Líffræðifélag Íslands
Líffræðiráðstefnan 2015
Erindi/veggspjald / Talk/poster V63
Ehsan Pashay Ahi (1), Benjamin S. Walker (2), Christopher S. Lassiter (2), Zophonías O. Jónsson (1,3)
1.Institute of Life and Environmental Sciences, University of Iceland, Sturlugata 7, 101 Reykjavik, Iceland, 2. Biology Department, Roanoke College, Salem VA, USA, 3. Biomedical Center, University of Iceland, Vatnsmýrarvegur 16, 101 Reykjavik, Iceland.
Kynnir / Presenter: Ehsan Pashay Ahi
Tengiliður / Corresponding author: Ehsan Pashay Ahi (epa1@hi.is)
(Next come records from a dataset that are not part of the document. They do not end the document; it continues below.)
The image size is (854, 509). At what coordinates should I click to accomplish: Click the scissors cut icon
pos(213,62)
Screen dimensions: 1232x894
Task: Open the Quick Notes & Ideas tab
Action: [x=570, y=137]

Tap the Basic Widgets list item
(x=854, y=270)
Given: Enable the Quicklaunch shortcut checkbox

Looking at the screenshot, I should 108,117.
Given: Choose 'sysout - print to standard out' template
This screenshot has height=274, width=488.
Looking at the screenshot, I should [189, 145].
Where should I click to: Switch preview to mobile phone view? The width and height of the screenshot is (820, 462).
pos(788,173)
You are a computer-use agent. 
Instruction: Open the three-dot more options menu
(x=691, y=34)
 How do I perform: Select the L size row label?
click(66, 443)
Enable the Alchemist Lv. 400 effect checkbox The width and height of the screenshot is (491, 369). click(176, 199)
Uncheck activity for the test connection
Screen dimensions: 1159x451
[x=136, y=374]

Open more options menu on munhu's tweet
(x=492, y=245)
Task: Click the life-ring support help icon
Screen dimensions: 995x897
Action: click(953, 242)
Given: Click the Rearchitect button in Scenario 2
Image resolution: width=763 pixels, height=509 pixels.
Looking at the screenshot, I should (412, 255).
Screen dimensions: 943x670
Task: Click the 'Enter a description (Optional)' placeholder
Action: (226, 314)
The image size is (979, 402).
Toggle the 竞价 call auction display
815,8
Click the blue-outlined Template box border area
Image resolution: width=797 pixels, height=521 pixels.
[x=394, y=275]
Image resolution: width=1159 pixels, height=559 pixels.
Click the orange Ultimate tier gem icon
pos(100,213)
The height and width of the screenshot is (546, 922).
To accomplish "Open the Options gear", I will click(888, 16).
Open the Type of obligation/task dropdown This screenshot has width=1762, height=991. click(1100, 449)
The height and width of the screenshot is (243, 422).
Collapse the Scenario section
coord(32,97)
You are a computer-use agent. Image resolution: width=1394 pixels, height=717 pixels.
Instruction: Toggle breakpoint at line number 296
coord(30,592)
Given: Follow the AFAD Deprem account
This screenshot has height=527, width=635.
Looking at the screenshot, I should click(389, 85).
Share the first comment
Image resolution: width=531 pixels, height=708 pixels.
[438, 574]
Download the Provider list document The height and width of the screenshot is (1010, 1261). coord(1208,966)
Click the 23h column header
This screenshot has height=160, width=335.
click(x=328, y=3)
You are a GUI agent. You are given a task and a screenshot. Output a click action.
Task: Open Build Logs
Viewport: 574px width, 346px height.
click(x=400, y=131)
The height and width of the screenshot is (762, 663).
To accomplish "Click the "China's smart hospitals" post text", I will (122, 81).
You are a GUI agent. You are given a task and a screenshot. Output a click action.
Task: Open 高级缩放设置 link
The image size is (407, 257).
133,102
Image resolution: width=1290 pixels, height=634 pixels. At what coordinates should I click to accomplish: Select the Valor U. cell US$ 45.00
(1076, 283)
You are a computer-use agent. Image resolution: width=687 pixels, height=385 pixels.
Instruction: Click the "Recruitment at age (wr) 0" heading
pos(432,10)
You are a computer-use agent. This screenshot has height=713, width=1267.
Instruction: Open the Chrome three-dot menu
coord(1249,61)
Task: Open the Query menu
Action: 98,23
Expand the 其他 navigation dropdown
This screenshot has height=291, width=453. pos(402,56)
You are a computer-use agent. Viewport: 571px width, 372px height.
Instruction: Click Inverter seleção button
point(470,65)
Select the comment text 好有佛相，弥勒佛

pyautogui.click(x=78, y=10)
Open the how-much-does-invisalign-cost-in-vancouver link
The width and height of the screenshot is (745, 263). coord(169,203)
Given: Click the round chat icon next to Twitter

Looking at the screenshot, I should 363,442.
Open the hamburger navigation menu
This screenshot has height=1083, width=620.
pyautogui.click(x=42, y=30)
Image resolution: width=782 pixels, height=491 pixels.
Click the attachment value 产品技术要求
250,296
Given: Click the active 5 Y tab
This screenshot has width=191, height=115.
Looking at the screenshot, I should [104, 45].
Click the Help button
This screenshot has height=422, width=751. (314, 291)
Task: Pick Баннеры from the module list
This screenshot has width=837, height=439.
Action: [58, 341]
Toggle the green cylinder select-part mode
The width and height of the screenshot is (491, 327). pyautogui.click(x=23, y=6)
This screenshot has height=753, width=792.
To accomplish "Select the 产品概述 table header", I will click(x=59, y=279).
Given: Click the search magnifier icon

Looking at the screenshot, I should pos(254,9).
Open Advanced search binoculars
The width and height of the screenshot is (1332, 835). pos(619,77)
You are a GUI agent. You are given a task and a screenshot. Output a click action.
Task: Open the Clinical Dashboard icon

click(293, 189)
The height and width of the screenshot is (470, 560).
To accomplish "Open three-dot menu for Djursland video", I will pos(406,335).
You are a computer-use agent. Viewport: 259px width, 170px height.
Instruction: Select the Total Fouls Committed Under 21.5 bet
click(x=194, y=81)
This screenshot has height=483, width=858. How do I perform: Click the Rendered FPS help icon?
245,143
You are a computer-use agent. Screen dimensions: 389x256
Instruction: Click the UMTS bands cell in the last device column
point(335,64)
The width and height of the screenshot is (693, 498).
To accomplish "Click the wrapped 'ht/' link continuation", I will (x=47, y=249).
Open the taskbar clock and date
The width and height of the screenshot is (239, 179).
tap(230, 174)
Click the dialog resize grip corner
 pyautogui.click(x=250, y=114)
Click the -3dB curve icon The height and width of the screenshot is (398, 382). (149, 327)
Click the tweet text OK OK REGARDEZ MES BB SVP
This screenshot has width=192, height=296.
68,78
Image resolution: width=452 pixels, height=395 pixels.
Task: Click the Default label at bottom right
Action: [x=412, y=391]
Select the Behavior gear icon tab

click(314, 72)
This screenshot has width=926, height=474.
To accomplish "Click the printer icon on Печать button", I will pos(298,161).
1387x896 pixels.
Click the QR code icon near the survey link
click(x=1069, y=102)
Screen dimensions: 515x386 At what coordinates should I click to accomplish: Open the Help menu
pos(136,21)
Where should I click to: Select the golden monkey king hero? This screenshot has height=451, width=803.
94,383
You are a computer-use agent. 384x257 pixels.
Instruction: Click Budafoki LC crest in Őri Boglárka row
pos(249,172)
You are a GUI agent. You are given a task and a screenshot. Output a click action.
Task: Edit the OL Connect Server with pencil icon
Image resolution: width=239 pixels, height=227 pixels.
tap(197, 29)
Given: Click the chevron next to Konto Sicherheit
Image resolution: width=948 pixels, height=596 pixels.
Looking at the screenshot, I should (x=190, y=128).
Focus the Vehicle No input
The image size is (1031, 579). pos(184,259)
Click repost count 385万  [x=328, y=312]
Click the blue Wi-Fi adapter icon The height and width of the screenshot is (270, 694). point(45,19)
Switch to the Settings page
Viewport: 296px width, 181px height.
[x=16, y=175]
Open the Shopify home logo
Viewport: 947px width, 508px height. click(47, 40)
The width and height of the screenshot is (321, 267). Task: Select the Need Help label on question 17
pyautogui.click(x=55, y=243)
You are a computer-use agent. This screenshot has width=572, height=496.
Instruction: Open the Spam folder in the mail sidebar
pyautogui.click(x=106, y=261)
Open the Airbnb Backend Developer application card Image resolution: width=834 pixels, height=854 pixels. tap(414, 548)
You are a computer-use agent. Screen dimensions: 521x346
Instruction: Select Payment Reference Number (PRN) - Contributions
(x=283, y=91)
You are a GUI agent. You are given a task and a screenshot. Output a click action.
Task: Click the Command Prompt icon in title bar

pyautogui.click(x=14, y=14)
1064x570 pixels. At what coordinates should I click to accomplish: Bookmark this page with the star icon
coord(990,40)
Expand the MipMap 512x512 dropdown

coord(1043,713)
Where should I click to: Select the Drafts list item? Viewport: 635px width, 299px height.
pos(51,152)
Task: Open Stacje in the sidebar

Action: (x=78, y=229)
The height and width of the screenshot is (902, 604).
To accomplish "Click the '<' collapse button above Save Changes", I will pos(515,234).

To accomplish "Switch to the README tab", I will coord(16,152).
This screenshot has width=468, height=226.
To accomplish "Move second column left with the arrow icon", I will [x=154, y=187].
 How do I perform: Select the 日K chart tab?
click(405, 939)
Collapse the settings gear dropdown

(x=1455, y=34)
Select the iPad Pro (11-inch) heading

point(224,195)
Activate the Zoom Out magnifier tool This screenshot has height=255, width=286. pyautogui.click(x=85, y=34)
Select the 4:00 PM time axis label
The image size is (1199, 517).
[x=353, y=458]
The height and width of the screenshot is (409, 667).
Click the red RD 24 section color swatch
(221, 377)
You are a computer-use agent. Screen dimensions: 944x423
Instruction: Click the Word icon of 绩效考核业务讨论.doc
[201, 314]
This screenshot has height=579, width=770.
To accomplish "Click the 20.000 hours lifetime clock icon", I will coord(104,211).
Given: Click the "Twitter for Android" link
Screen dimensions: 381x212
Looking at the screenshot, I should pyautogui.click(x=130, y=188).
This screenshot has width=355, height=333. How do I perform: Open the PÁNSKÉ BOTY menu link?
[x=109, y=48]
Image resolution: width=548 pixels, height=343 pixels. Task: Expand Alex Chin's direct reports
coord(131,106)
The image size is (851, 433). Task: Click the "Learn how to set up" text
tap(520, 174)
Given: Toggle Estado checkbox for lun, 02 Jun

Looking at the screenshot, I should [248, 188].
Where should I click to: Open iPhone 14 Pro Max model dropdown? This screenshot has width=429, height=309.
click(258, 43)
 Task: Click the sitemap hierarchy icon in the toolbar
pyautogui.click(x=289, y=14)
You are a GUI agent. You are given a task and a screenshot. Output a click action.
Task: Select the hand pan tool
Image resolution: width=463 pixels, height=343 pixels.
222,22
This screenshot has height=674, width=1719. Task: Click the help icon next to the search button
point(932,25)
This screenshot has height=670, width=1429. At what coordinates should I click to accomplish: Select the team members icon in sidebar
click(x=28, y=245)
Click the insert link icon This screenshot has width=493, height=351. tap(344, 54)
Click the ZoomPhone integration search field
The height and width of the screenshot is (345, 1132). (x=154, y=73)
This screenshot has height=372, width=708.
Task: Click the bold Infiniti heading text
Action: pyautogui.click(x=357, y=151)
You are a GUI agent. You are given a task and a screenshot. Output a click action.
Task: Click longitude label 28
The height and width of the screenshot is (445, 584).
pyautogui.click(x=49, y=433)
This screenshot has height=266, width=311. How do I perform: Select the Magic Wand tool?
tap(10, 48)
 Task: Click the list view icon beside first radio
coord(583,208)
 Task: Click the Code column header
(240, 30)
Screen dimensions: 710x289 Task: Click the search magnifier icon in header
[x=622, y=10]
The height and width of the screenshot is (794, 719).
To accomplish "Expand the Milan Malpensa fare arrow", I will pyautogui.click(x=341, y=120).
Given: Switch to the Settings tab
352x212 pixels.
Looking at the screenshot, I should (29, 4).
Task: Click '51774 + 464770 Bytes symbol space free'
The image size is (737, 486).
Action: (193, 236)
The vertebrate craniofacial skeleton is a structurally complicated apparatus representing remarkable morphological diversity within and across species. The development of these skeletal structures requires well-orchestrated tissue interactions controlled by distinct molecular signals. Disruption of normal function of these molecular signals has been associated with a wide range of craniofacial malformations. Estrogen is a steroid molecule mediating a signaling cascade involved in a variety of developmental and physiological processes. Estrogen signaling also plays role in the formation of bone and cartilage, including craniofacial skeletogenesis. Studies in zebrafish have shown that while high concentrations of 17-β estradiol (E2) cause severe craniofacial defects, treatment with lower concentrations result in subtle changes in head morphology characterized by a shorter snout and flatter face. The molecular basis for these subtle morphological changes remains unexplored. In the present study we assess the effects of low E2 concentrations on the expression dynamics of sets of candidate genes during zebrafish larval head development. Using quantitative real-time PCR, we identified components of several pathways linked with skeletogenesis to be affected by treatment with E2. We found E2 mediated differential expression of genes involved in extracellular matrix (ECM) remodelling and skeletogenic pathways. Furthermore, we identified a co-expressed network of genes with a stronger inductive response to a lower dose of E2 during larval head development.